◆ Your objective
Lay out everything in the data below, from the line containing "Locate an element" down to the very end, as a JSON list of strings with one string per line. Omit blank lines and leave the pictures out.

[Records from a data source]
* * *
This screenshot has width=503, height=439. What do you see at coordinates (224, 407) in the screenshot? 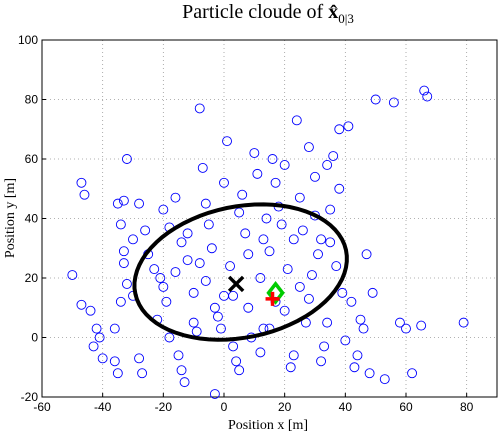
I see `x-tick-label: 0` at bounding box center [224, 407].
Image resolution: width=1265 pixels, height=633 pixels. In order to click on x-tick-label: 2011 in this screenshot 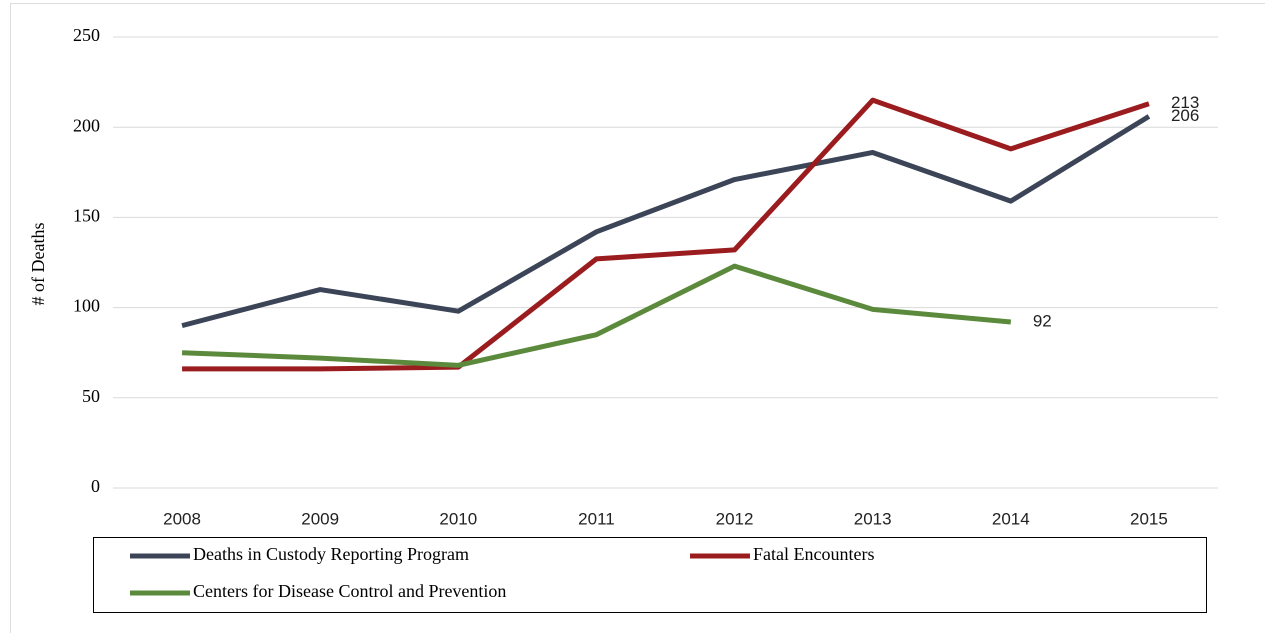, I will do `click(596, 518)`.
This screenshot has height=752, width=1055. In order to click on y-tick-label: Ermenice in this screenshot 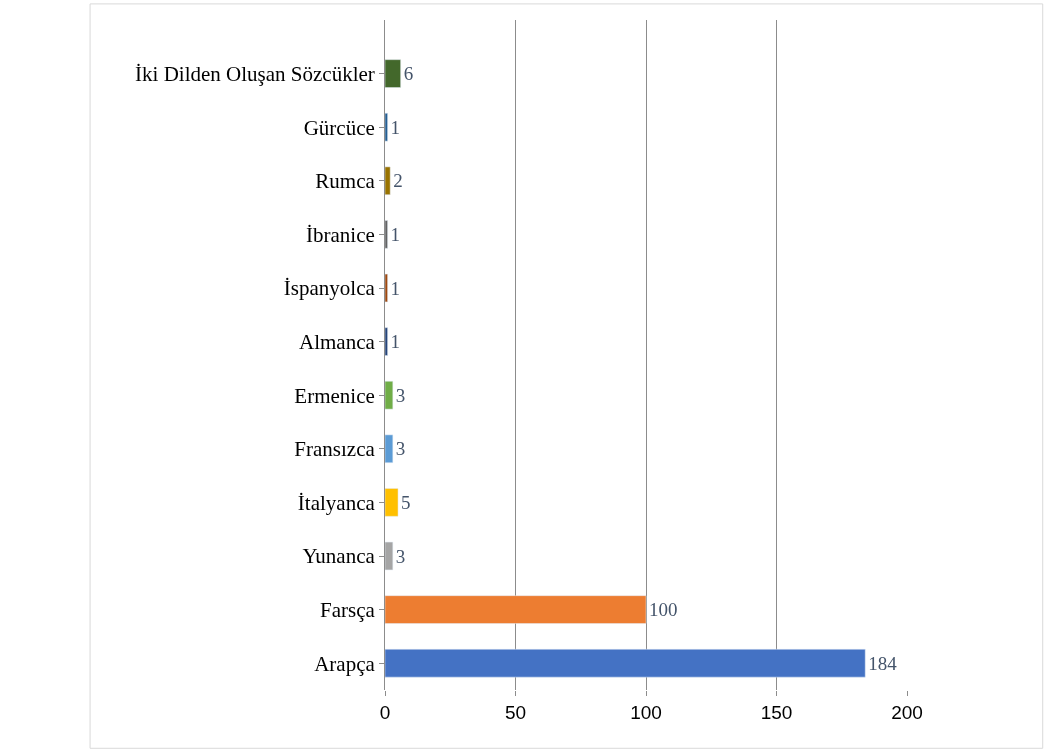, I will do `click(334, 396)`.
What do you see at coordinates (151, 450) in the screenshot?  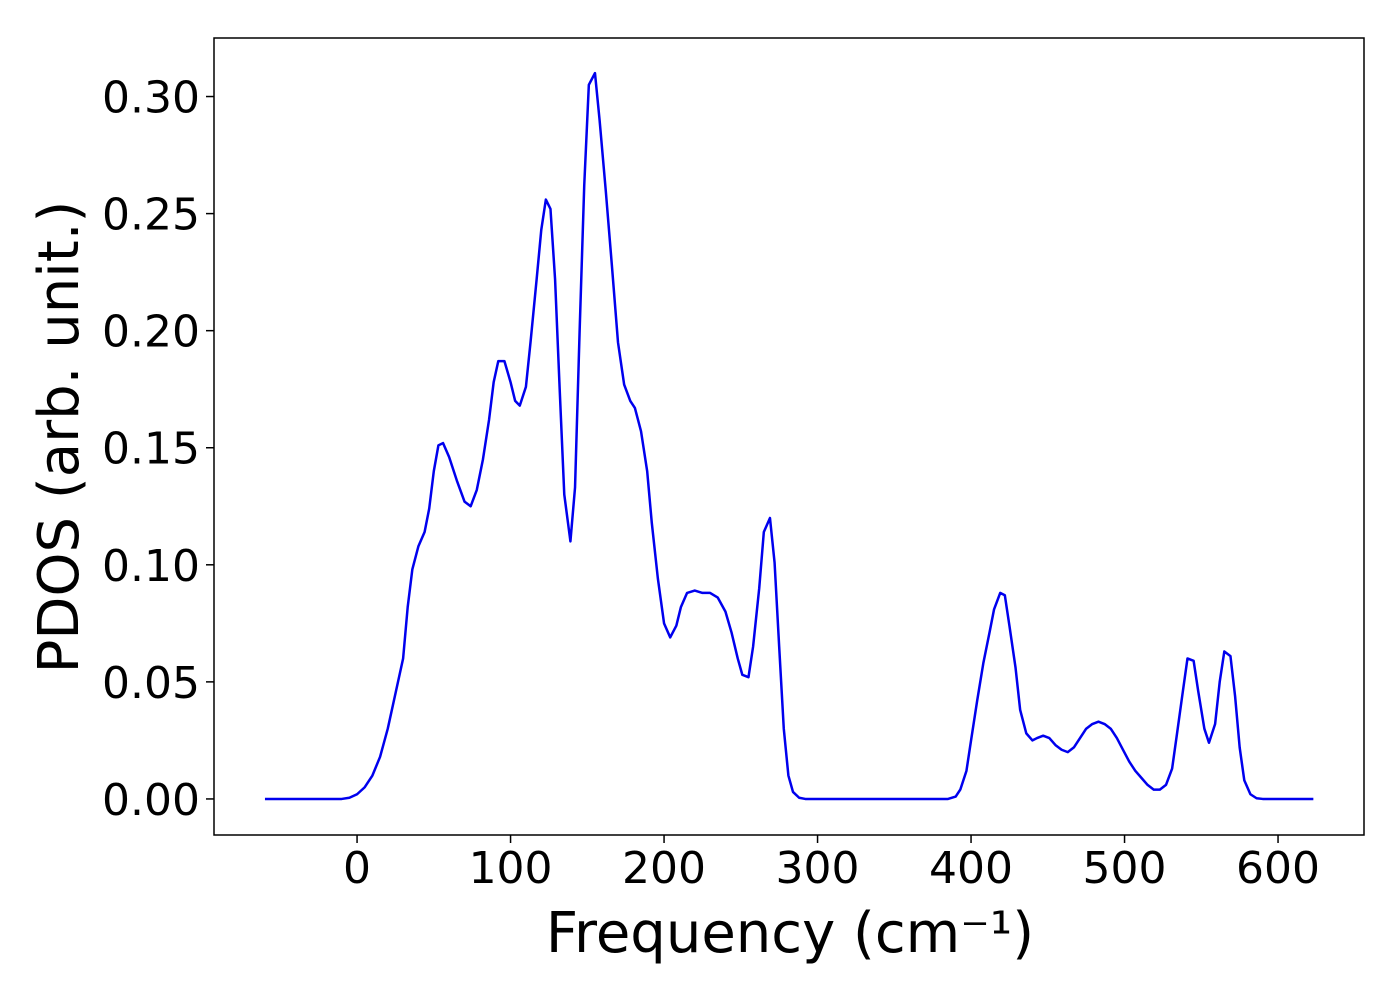 I see `y-tick-label: 0.15` at bounding box center [151, 450].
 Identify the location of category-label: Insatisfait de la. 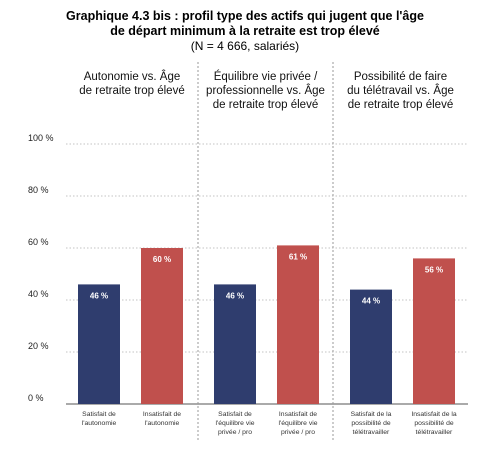
(434, 414).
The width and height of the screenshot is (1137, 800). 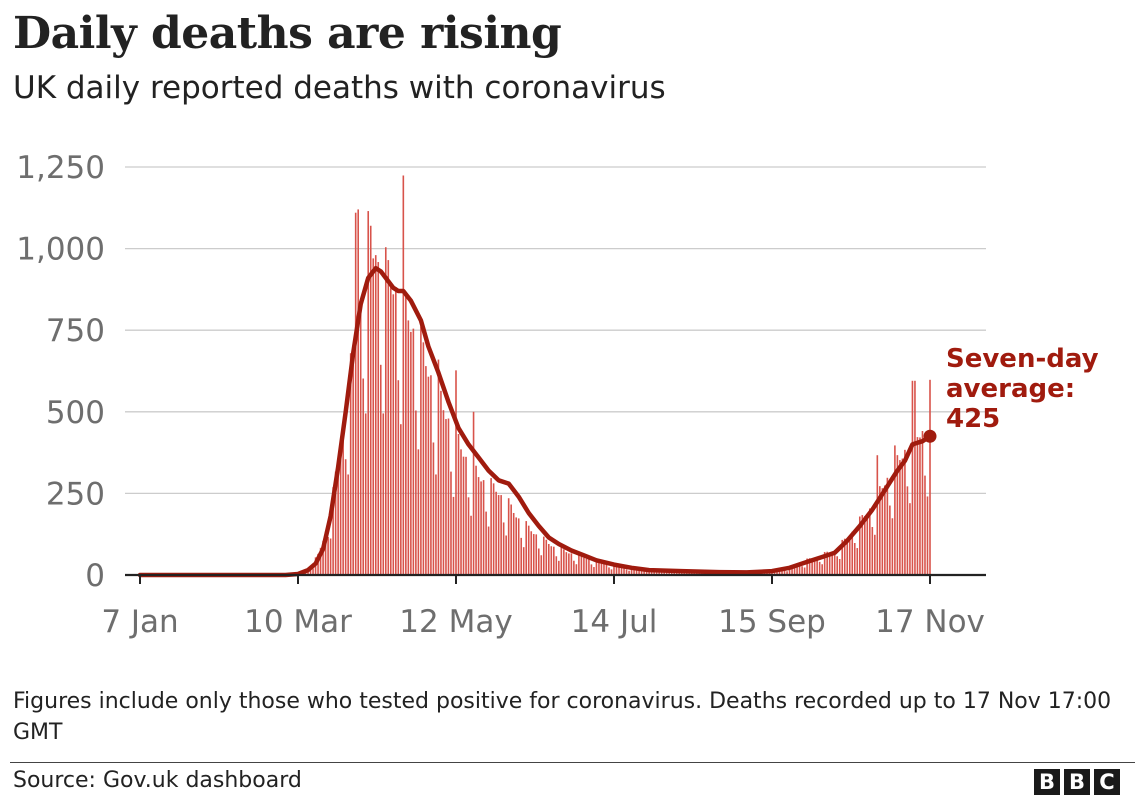 What do you see at coordinates (772, 622) in the screenshot?
I see `x-tick-label: 15 Sep` at bounding box center [772, 622].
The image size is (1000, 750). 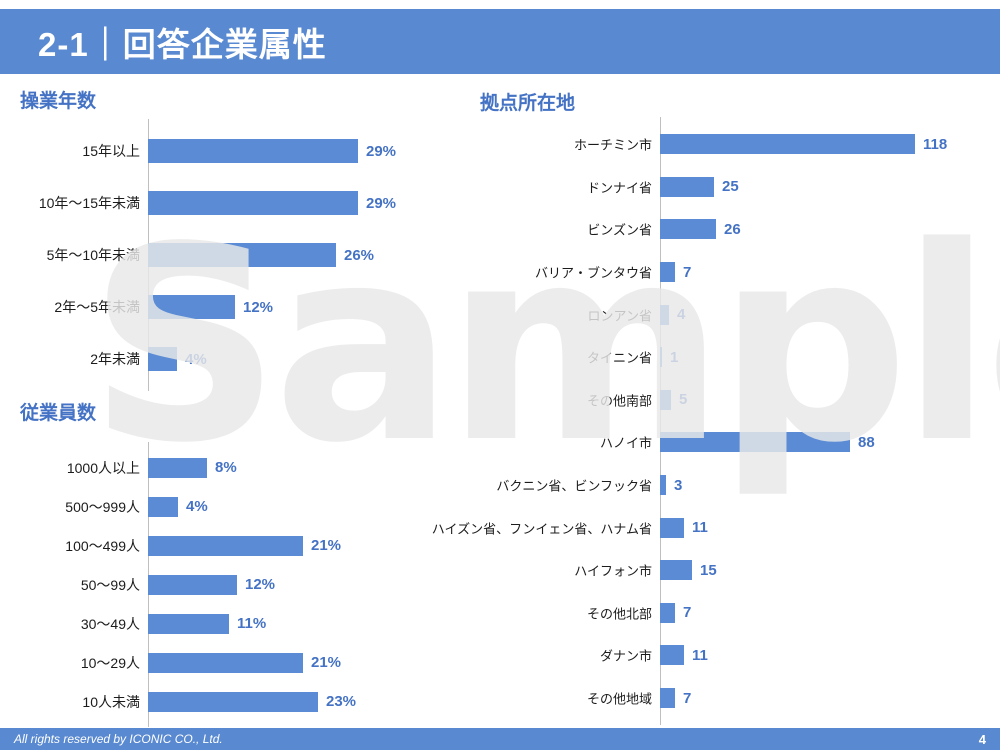 What do you see at coordinates (738, 698) in the screenshot?
I see `chart-row: その他地域 7` at bounding box center [738, 698].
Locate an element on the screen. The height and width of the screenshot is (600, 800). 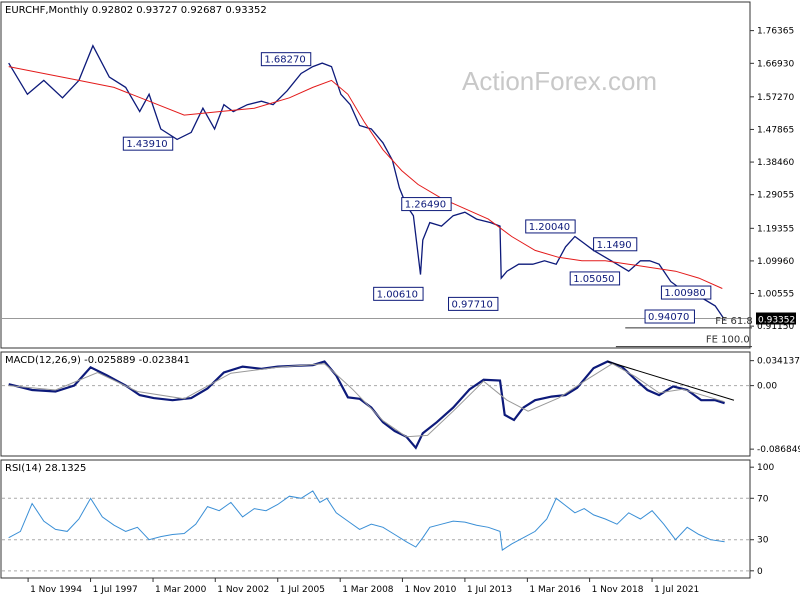
fe-level-label: FE 100.0 is located at coordinates (728, 340).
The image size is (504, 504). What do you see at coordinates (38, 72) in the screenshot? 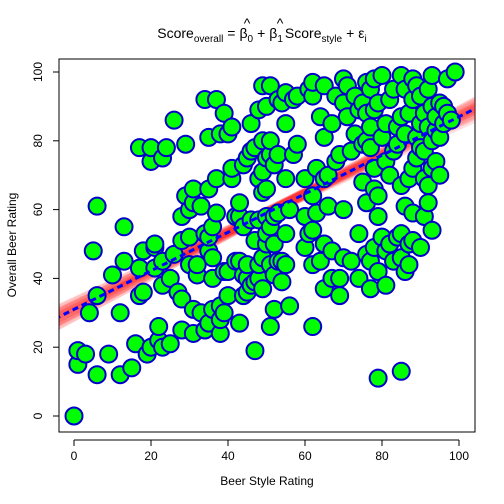
I see `y-tick-label: 100` at bounding box center [38, 72].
* * *
◆ Completed task
[
  "Locate an element on the screen. The height and width of the screenshot is (600, 800). ",
  "fe-level-label: FE 100.0 is located at coordinates (728, 340).",
  "The image size is (504, 504). What do you see at coordinates (38, 72) in the screenshot? ",
  "I see `y-tick-label: 100` at bounding box center [38, 72]."
]